Whispering in the Town Square: Can Twitter Provide an Escape From All Its Noise?

Twitter has created its own buzzing, digital agora, but when users want to speak amongst themselves, they tend to leave for another platform. It’s a social network that helps you find people to talk to—but barely lets you do any talking.

In November of 2012, one month shy of two full years as Twitter’s CEO, Dick Costolo gave a speech at the University of Michigan’s Gerald R. Ford School of Public Policy. Costolo, who graduated from the university in 1985 with a degree in computer science, spoke for almost an hour about Twitter’s role in public discourse, a role he explained through historical analogy. “The Greek Agora,” he said, “was this meeting place or marketplace in ancient Greece where, you know, after dinner people would get together to debate and have dialogue.”

It’s “how information was exchanged and how news passed around the community and how political discourse happened.” The agora, Costolo argued, was “multidirectional,” “unfiltered,” and “not interpreted.” In the Agora: “You were hearing what people were talking about right there with each other. The conversation was happening right now, it wasn’t recorded or showed later to people.”

“Along comes Twitter,” Costolo said, “and Twitter reinvents the Agora.”

Even though the service is text-based, Twitter’s 140-character limit produces tweets that often sound like speech. Follow a few people you already know and it feels like chatting in your living room with friends, but follow those friends, a few brands, the president, the New York Times, NPR, Miley Cyrus, Buzz Aldrin, some television shows, your favorite cafe and restaurant, and you’ve created the agora that Costolo describes.

Because Twitter is a digital public square and not a literal one, the population is larger, and the conversation can quickly become a lot more crowded, much more chaotic. “Again,” Costolo said in the speech, “if you think about going back to the Agora, what if everyone in the world is at the Agora?”

By Costolo’s account, “we don’t see these two-dimensional media filtered perspectives of people, we see the real person.” And yet even then, in his paean for Twitter, Costolo acknowledged one of its greatest frustrations: “The down side of that is man, it’s noisy when everybody is there.”
□ □ □
**Challenges:**
(a) For each statement, say yes or no as to whether it agrees with the article on Twitter as a digital agora, and quote the words of the article that decide it: (i) Costolo earned a computer science degree from the University of Michigan in 1985; (ii) Costolo had been Twitter's CEO for more than two years when he gave the speech; (iii) Costolo's speech ran for over two hours.
(b) Write a continuation of the article on Twitter as a digital agora, starting after its final sentence.
The lines that come next are separate material, unrelated to the article on Twitter as a digital agora.

**Data section:**
□ □ □
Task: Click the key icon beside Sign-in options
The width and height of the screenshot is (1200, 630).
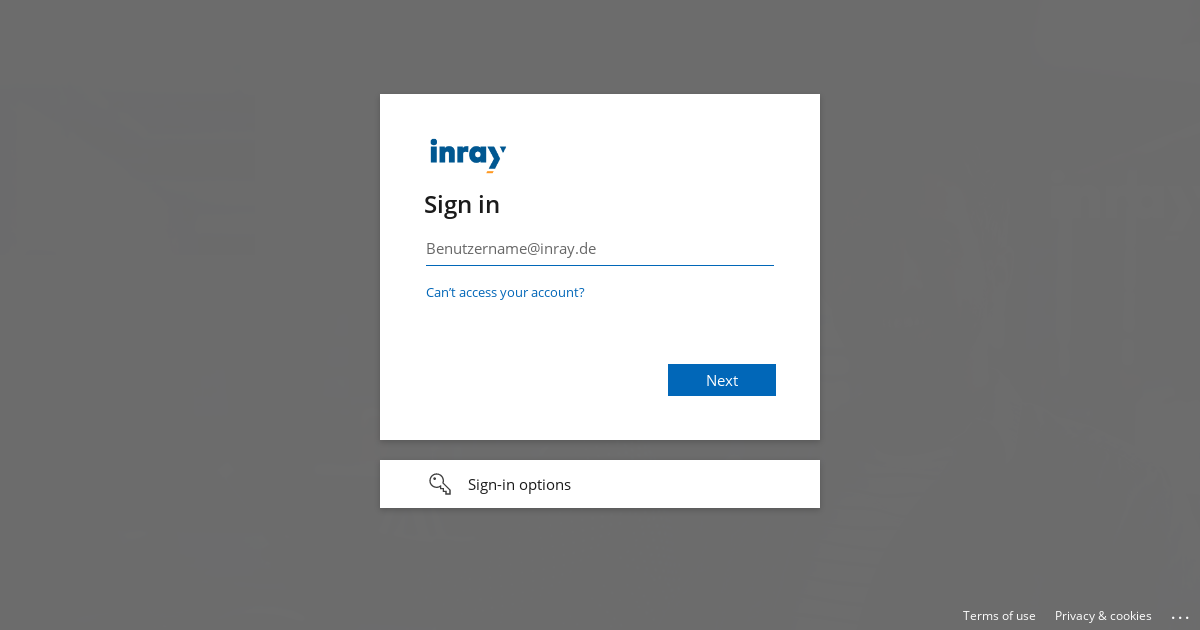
□ □ □
**Answers by task:**
(a)
(i) Yes: "who graduated from the university in 1985 with a degree in computer science"
(ii) No: "one month shy of two full years as Twitter’s CEO"
(iii) No: "spoke for almost an hour"

(b)
AN AGORA IS ALWAYS going to cause agoraphobia for some, and Twitter still hasn’t figured out what to do about all the noise. Private conversations aren’t easy on this mostly public platform, especially compared to other social networking sites, like Facebook, which have focused on developing their messaging features.

Twitter is very good at creating public networks, both personal and professional, but not very good at nurturing them. Through hashtags and lists, favorites and retweets, Twitter allows users to find one another, but then what?

Twitter all but ignored its direct-messaging feature until very recently, not surprisingly as the company struggled to monetize. Advertising revenue for the second quarter of this year alone was $277 million, almost 89 percent of its total revenue. Ads are a more comfortable fit on the public stream than in the private messages, so it’s understandable why Twitter focused its development efforts there. But the company is now trying to figure out how users can whisper in the town square. In April, Costolo toldBloomberg’s Emily Chang that Twitter would now focus on private messaging.

“There are frequently public conversations that you would like to grab hold of,” he said, “and take into whisper mode with a friend and say ‘Hey, this thing has happened. Look what these people are talking about. What do you think about this,’ with a friend or more than one friend.” Costolo said specifically, “being able to move fluidly between that public conversation and the private conversation is something we’ll make simpler.”

It was a priority he repeated in an interview last month with Business Insider’s Jay Yarow when Costolo addressed Facebook’s migration of messages into a separate app. “At present,” he said, “the best place for us to innovate is within the Twitter application because there’s so much value in migrating the public conversation to the private channel.”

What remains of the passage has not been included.